• _Yazılı görev 1_
Vefa Prefabrike Yapılar hakkındaki metne göre şantiye kamplarının yoğun olarak yer aldığı pazarların başında hangi ülke geliyor?

• _Verilen metin_

>>>>

Müşteri portföylerine dünyanın en büyük inşaat firmaları arasında ilk 100 içinde yer alan Çin merkezli bir firmanın da eklendiğini kaydeden Ali İhsan Sağlamkaya, firma yetkililerinin Türkiye’ye gelerek fabrikalarını gezdiklerini belirterek, “Bizim fabrikalarımızı, teknolojimizi geldiler, gördüler ve bizimle çalışmaya karar verdiler. Kendi ülkelerinde çalışabilecekleri pek çok prefabrike yapı firması olmasına rağmen bizimle çalışmayı tercih ettiler” dedi. Firmanın Vefa’yı tercih etme nedenlerinin başında yüksek standart ve kalitenin geldiğini kaydeden Sağlamkaya, “Kendi ülkelerindeki prefabrike yapı firmalarına bizim ürünlerimizi örnek gösterdiklerini de biliyoruz” dedi.

Artık inşaat şantiyeleri beş yıldızlı otel konforunda…

Vefa Prefabrike Yapılar, şantiye kamplarını 5 yıldızlı otel konforuna getirdi. Kamplar birçok lüksün sağlandığı prefabrik yapılardan oluşuyor. Beyaz yakalı çalışanlara dayalı döşeli ev, temizlik hizmeti verilirken bunun yanı sıra ibadethane, eğitim yerleri, internet, spor alanları gibi sosyal olanaklar da sağlanıyor. Bu kampların yoğun olarak yer aldığı pazarların başında ise Libya geliyor.

<<<<

• _Yazılı görev 2_
Aşağıdaki kayıtları en baştan başlayarak "coord(1117,167)" ifadesinin geçtiği satır da dahil olmak üzere hiç değiştirmeden çoğalt ve yalnızca bu satırları ver.

• _Kayıtlar_

>>>>

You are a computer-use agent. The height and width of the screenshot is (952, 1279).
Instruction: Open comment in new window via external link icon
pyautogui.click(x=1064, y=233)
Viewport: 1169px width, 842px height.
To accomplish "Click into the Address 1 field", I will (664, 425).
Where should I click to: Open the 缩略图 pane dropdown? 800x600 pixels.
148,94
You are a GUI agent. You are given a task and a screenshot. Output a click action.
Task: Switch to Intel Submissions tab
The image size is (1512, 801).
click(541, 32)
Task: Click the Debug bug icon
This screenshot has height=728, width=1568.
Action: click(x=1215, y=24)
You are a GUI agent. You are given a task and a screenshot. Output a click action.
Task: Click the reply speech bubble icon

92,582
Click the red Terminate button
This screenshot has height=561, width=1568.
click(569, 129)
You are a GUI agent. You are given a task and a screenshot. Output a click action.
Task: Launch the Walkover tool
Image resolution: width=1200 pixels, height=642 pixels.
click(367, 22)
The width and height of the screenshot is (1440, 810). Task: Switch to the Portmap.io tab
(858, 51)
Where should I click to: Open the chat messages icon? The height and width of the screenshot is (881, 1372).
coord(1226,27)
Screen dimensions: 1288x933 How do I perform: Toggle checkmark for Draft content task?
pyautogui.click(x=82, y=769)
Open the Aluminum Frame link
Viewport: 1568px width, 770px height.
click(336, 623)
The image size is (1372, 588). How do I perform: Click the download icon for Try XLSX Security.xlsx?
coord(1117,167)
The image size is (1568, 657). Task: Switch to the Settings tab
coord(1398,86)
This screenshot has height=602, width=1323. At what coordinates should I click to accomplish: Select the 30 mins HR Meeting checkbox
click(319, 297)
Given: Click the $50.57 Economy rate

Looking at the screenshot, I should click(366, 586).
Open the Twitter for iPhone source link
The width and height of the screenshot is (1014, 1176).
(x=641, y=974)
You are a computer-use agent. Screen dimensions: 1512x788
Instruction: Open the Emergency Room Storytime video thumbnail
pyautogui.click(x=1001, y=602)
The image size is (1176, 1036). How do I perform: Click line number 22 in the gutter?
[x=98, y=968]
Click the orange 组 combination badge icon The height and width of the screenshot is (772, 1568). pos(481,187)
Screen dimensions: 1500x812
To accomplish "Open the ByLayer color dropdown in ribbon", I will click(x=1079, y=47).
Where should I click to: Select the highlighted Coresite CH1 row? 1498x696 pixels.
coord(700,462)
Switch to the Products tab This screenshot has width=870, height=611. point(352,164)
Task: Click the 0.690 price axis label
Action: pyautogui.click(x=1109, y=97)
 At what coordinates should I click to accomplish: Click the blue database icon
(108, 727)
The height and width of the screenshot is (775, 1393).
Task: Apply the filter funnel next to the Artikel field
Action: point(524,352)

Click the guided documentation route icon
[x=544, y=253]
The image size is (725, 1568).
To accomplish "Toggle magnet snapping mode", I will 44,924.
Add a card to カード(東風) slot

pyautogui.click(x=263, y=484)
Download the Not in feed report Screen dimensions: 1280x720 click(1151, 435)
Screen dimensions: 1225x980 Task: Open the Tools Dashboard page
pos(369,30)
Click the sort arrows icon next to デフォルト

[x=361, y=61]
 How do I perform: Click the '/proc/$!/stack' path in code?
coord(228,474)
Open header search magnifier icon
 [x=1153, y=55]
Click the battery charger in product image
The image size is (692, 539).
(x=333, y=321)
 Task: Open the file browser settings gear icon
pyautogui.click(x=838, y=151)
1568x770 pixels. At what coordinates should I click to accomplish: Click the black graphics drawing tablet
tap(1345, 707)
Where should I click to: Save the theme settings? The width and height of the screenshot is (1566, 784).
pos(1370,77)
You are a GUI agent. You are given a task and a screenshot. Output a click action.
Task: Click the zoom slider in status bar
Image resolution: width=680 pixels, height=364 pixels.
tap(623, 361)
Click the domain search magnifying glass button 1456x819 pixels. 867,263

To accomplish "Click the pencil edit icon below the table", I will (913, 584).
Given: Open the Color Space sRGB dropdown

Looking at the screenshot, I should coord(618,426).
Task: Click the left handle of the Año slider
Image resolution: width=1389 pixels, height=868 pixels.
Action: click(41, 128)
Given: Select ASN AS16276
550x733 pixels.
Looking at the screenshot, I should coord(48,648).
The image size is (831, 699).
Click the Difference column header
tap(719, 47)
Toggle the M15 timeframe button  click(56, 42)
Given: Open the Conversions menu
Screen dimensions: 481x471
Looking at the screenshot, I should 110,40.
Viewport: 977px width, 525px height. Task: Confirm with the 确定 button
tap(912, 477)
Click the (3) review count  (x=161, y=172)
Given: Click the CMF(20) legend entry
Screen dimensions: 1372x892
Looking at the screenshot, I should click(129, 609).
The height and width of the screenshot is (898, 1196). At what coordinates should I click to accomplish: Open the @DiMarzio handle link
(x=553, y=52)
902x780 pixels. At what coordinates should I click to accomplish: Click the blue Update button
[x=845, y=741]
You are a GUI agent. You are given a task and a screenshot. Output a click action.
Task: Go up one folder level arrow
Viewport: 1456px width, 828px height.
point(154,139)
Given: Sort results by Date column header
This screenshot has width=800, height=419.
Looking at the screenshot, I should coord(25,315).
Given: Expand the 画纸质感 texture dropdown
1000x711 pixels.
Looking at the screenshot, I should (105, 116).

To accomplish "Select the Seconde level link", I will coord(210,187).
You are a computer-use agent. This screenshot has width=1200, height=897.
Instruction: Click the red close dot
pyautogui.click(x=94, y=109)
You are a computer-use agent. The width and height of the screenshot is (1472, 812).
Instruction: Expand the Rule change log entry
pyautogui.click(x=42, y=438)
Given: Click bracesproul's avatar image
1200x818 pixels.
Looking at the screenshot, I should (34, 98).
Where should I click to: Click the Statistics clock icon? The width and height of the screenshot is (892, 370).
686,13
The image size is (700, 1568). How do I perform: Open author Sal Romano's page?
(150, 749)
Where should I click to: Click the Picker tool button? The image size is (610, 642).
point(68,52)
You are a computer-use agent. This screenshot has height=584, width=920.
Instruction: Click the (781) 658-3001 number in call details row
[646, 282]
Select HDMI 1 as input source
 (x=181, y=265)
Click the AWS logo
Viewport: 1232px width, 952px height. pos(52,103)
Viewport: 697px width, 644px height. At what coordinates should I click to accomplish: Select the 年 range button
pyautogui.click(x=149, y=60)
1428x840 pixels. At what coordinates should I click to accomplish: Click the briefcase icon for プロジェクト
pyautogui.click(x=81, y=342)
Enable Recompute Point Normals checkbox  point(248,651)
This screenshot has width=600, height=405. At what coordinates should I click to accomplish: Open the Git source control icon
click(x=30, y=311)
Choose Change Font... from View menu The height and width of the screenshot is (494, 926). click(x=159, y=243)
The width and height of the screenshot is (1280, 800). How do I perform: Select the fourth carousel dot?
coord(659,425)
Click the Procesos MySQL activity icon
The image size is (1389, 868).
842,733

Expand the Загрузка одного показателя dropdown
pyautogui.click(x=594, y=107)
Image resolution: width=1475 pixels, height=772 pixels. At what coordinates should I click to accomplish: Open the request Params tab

<<<<

• _Beklenen çıktı 1_
Libya.

• _Beklenen çıktı 2_
You are a computer-use agent. The height and width of the screenshot is (952, 1279).
Instruction: Open comment in new window via external link icon
pyautogui.click(x=1064, y=233)
Viewport: 1169px width, 842px height.
To accomplish "Click into the Address 1 field", I will (664, 425).
Where should I click to: Open the 缩略图 pane dropdown? 800x600 pixels.
148,94
You are a GUI agent. You are given a task and a screenshot. Output a click action.
Task: Switch to Intel Submissions tab
The image size is (1512, 801).
click(541, 32)
Task: Click the Debug bug icon
This screenshot has height=728, width=1568.
Action: click(x=1215, y=24)
You are a GUI agent. You are given a task and a screenshot. Output a click action.
Task: Click the reply speech bubble icon

92,582
Click the red Terminate button
This screenshot has height=561, width=1568.
click(569, 129)
You are a GUI agent. You are given a task and a screenshot. Output a click action.
Task: Launch the Walkover tool
Image resolution: width=1200 pixels, height=642 pixels.
click(367, 22)
The width and height of the screenshot is (1440, 810). Task: Switch to the Portmap.io tab
(858, 51)
Where should I click to: Open the chat messages icon? The height and width of the screenshot is (881, 1372).
coord(1226,27)
Screen dimensions: 1288x933 How do I perform: Toggle checkmark for Draft content task?
pyautogui.click(x=82, y=769)
Open the Aluminum Frame link
Viewport: 1568px width, 770px height.
click(336, 623)
The image size is (1372, 588). How do I perform: Click the download icon for Try XLSX Security.xlsx?
coord(1117,167)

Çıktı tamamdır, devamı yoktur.